Pages

Sunday, August 14, 2011

Uncompromising

Sheryl Gay Stolberg in the New York Times has written a piece about why national politics in the U.S. are so resistant to compromise. Multiple factors contribute to this problem, but for me this one is key:
Every time I see surveys saying people want compromise, I just kind of chuckle,” Mr. Smith said. “To me a question like that is more a gauge of people’s frustration with the process than it is necessarily a true indication that people are willing to accept any sacrifice in order to come to some agreement.”
J. Walker Smith is chairman of a marketing firm. If anybody should understand this country's psychology, it would be a marketer.

Also in the Times, Gretchen Morgenson wrote an op-ed piece masquerading as news about Thomas M. Hoenig, the retiring president of the Federal Reserve Bank of Kansas City. Hoenig has been a lone dissenting voice at the Fed, calling for overlarge banks to be broken up and for denying government insurance to financial institutions engaged in "risky activities". We can see how well his common-sense admonishments have played out at the Fed and elsewhere in policy-making circles.

Hoenig also made an observation that echoed Stolberg's piece.
Another important theme for Mr. Hoenig concerns the mistrust that has arisen as regulators provide favors to powerful institutions while asking other industries, and ordinary Americans, to accept less.

...

If there were a sense that everyone, big and small, powerful and weak, would be asked to sacrifice, we might be able to agree on a way forward for the economy, Mr. Hoenig said.
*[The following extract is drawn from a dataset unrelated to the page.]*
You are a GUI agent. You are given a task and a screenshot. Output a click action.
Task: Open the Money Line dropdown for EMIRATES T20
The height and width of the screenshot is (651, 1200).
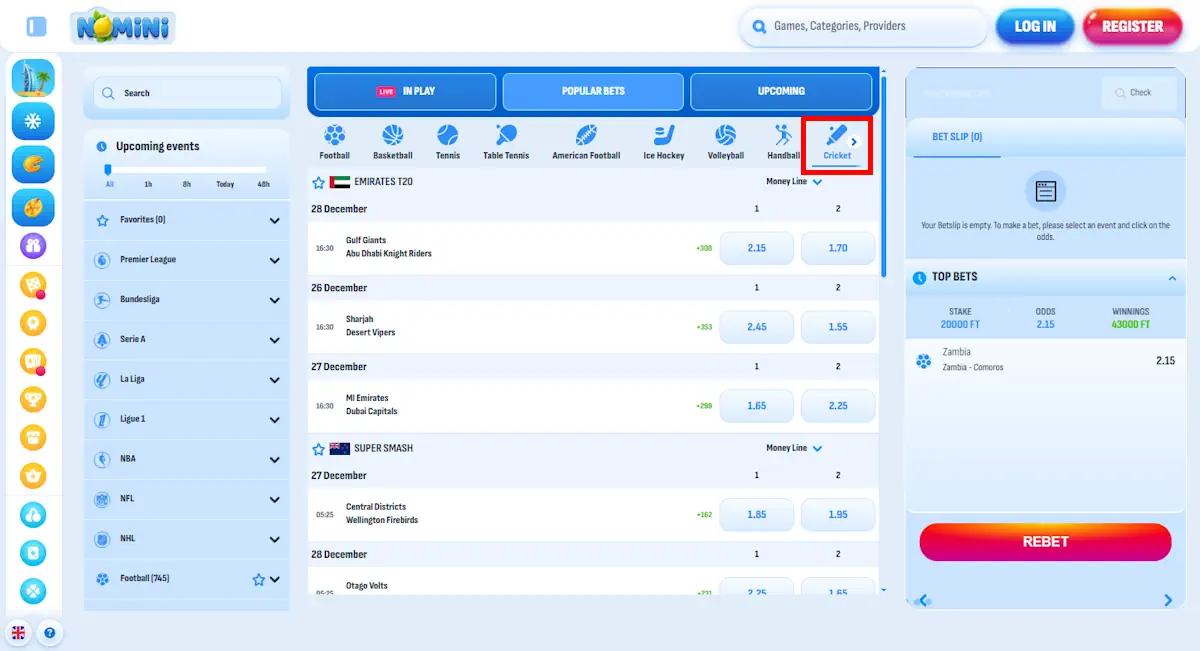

“We have to bring a greater sense of equitable treatment,” he said. “When we do that Americans will say, ‘Yes, we are all in this together.’ ”
Maybe that's the bottom line underlying J. Walker Smith's cynical yet accurate observation. We're not interested in compromising because we don't see any equity in the burden-bearing.

How much have the Koch brothers and their kindred spirits helped the rest of us in this economic downturn?